In the darkest days of Spain's kings ruling Portugal - in 1640 the Duke of Bragança vowed to win back the throne and nation. This is how he gave up his crown to save the nation...

Portugal had been under Spanish rule since 1580, after Philip II of Spain claimed the Portuguese crown. The people of Portugal, discontent with Spanish dominance, dreamed to regain their independence.

On December 1, 1640, a group of Portuguese conspirators, supported by members of the nobility and clergy, orchestrated a successful coup known as the Restoration of Independence. Dom João, Duke of Bragança, was proclaimed king.  But to end the the Iberian Union would take a real fight.

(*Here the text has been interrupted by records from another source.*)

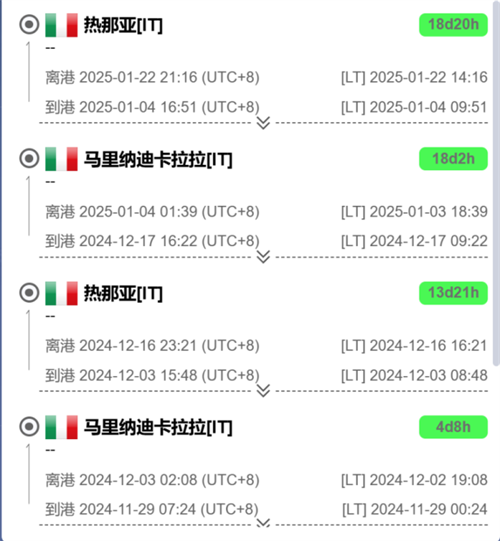Expand details below arrival 2025-01-04 16:51

[x=263, y=123]
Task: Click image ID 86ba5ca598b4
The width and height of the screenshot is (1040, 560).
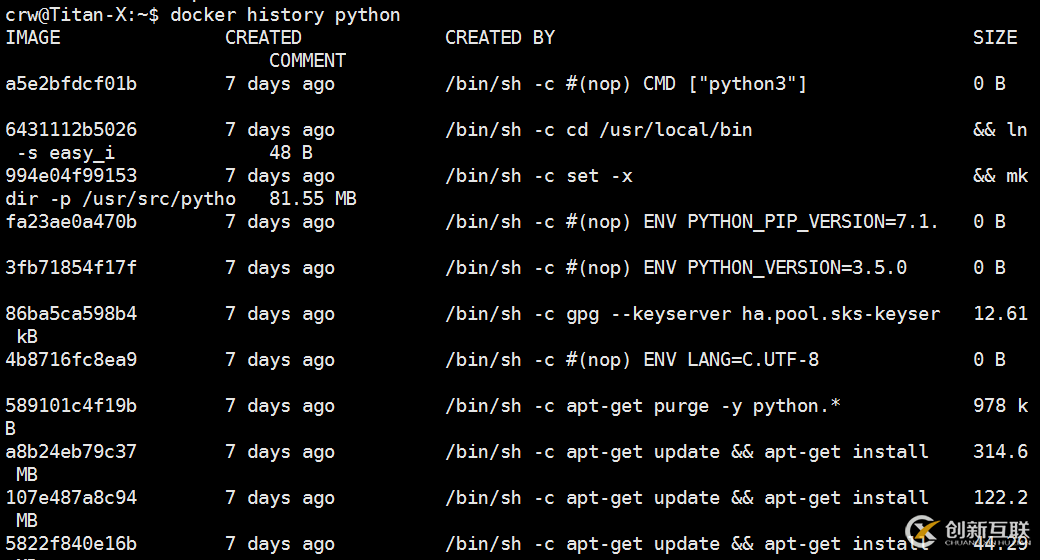Action: [71, 314]
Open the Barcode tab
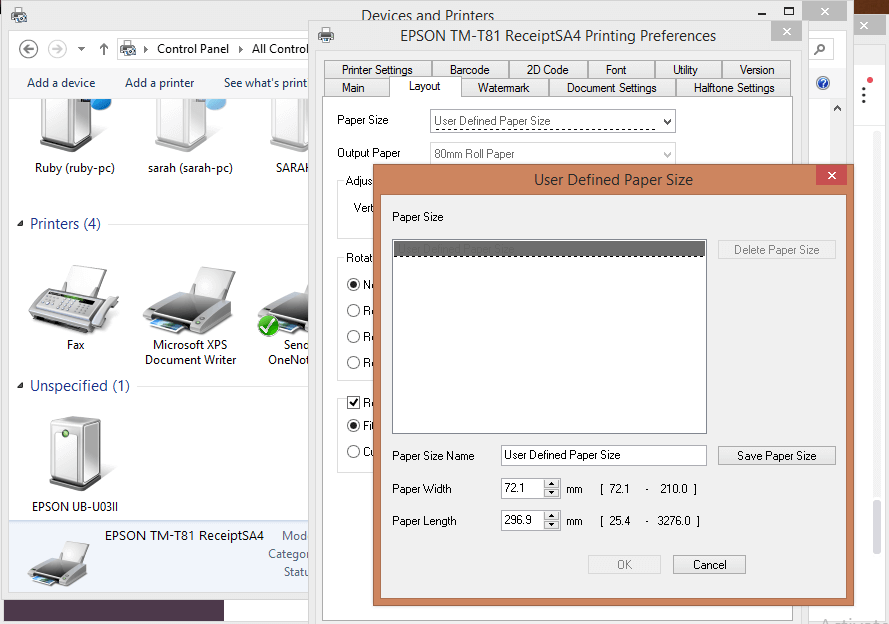The height and width of the screenshot is (624, 889). coord(469,70)
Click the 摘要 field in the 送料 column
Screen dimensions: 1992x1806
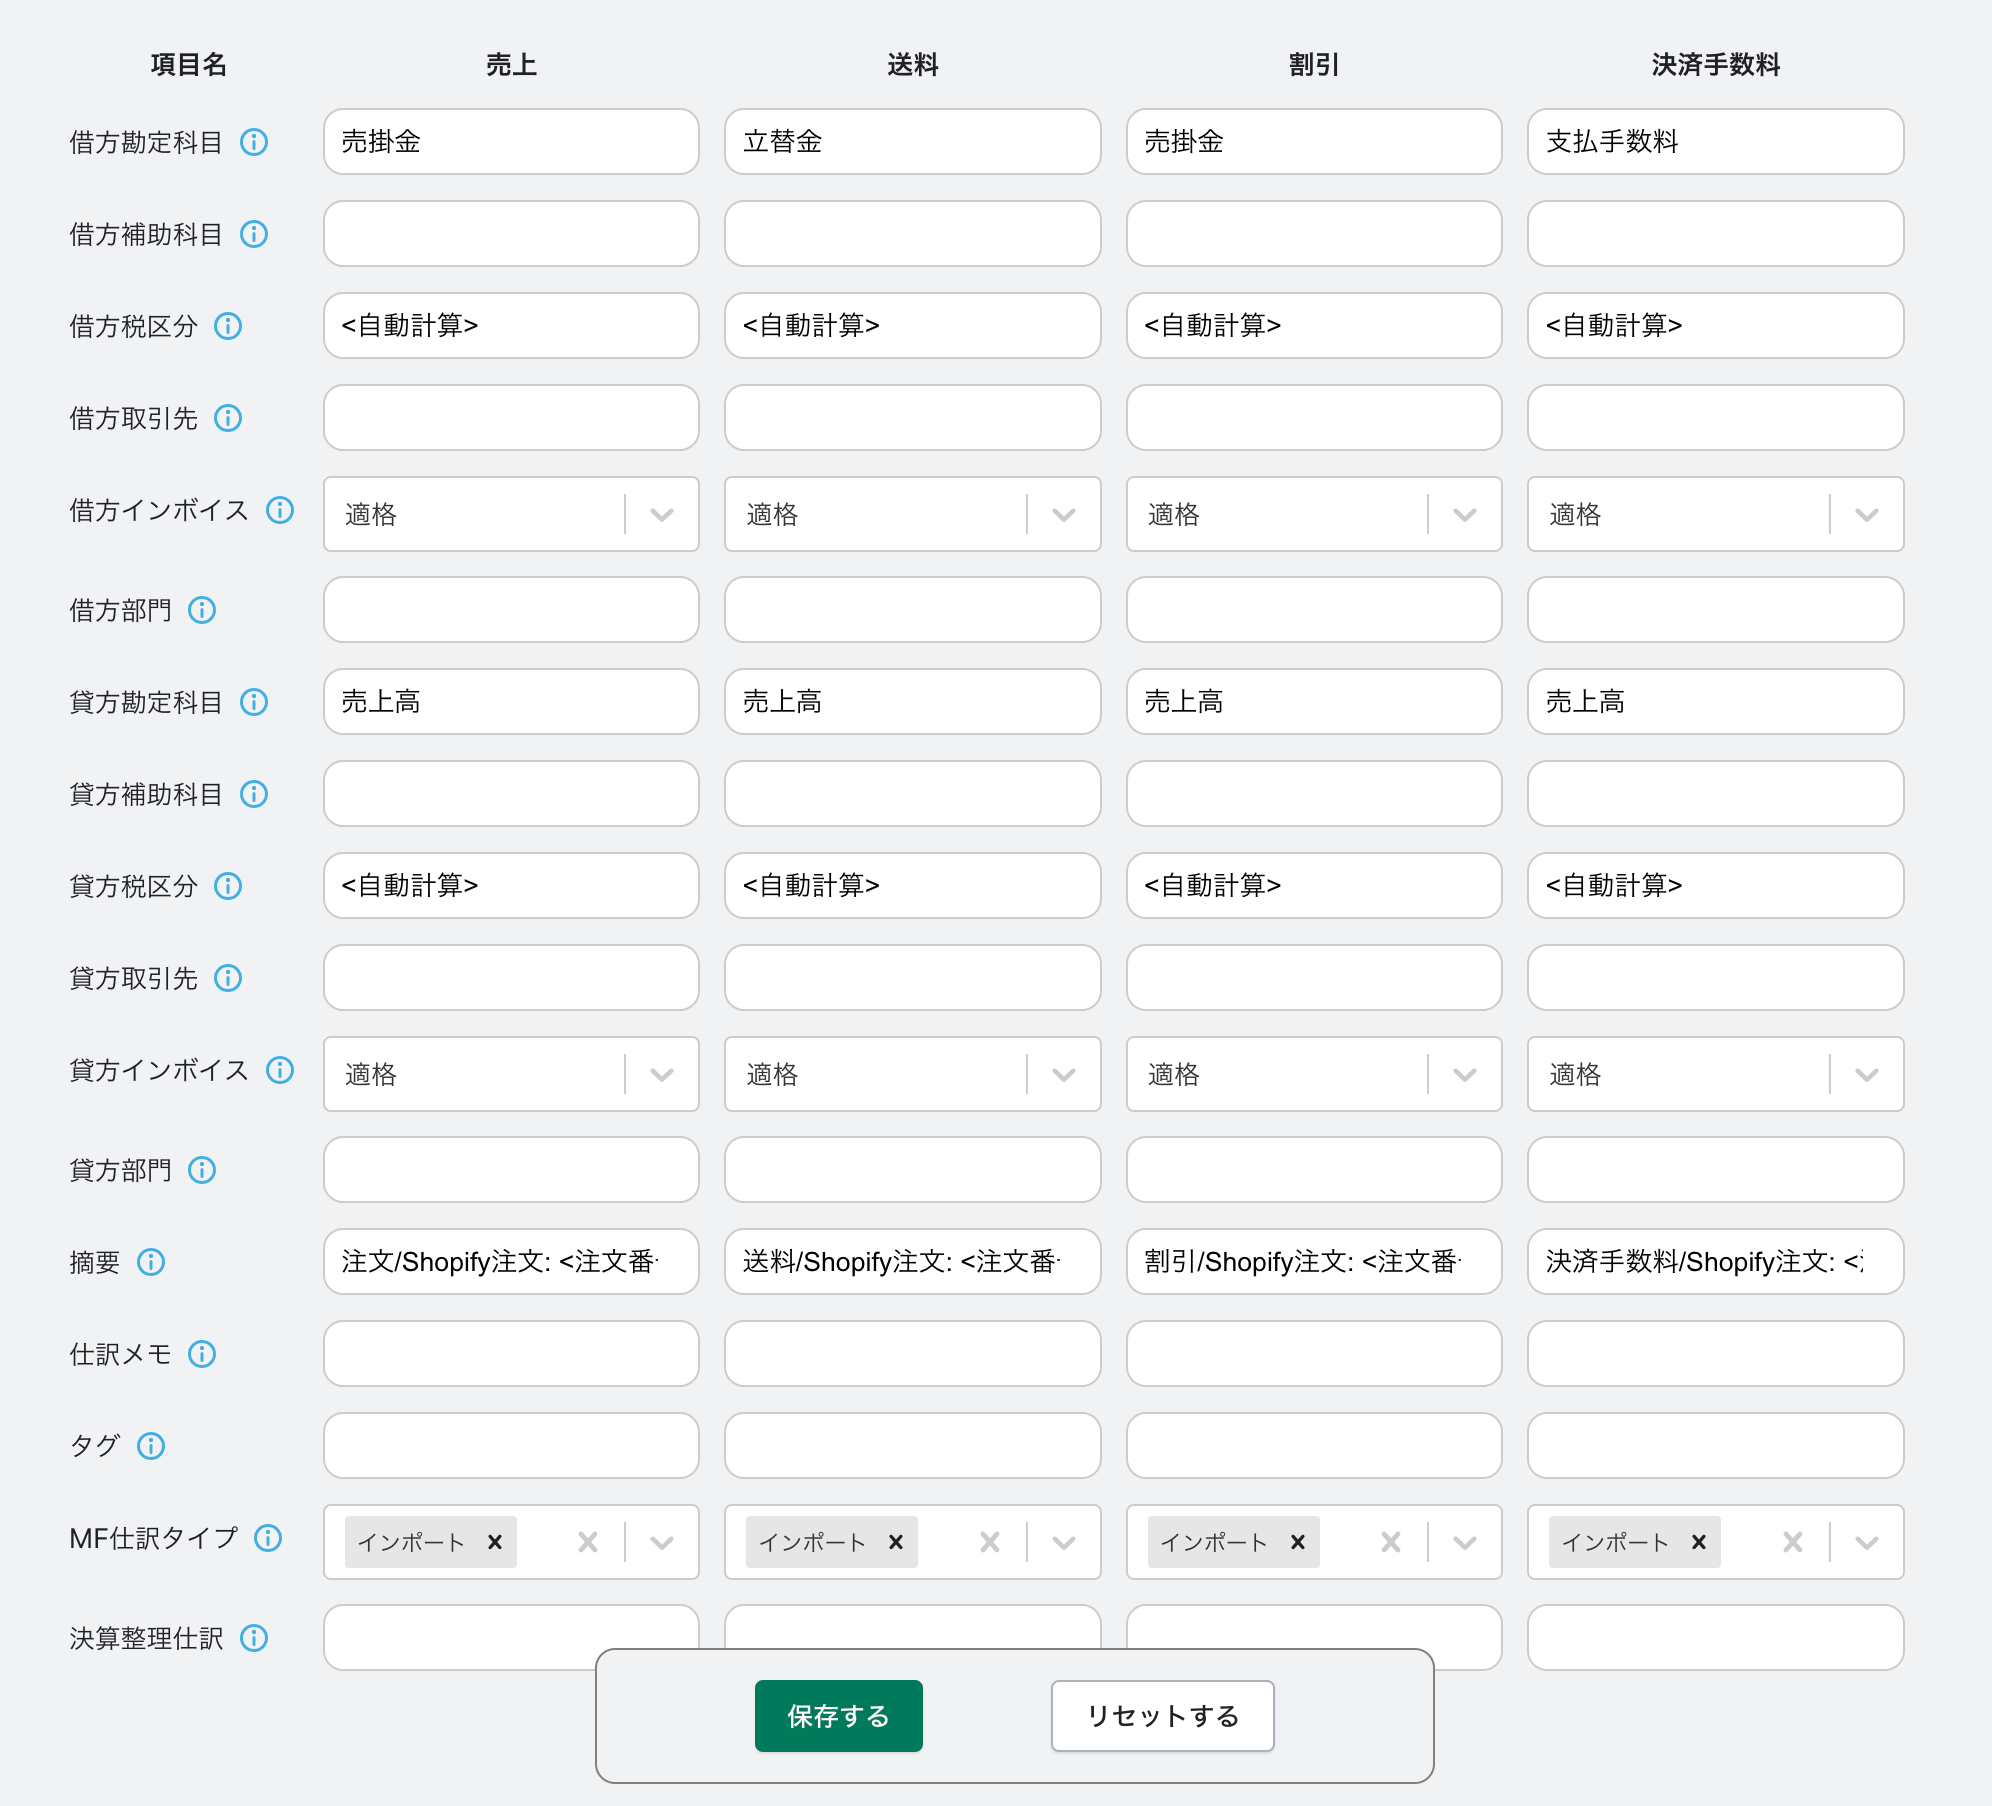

The connection to Our Lady of the Conception comes into play in the context of the political upheavals that followed. During the war of restoration, Dom João IV vowed to dedicate the Kingdom of Portugal to the image of Our Lady of the Conception in Vila Viçosa. The very image was donated by his ancestor, D. Nuno Alvares Pereira - who saved the nation in the 14th century. D. Nuno Alvares Pereira, Constable of the Kingdom, began the building of a church that was Nossa Senhora do Castelo, to celebrate the massive Portuguese victory over the Castilians in Aljubarrota (1385). The image of Our Lady of the Conception is thought to have been brought by the Constable from England. This dedication was a desperate call for her continued divine intervention in the fight for freedom.

After Dom João IV's promise, a formal ceremony took place on December 8, 1646, where he, along with the Portuguese nobility, officially dedicated Portugal to the Immaculate Conception of Mary. December 8th became a national holiday known as the Feast of the Immaculate Conception. Portugal won the war, and never lost a battle. The king offered the saint his crown, and no Portuguese monarch ever wore a crown again. So, it goes beyond religion to a spirit of independence and self worth that still defines the Portuguese state. It symbolizes hope in the aftermath of a war of restoration. A miracle attributed to divine intervention, and a promise that Portugal would never lose its freedom again.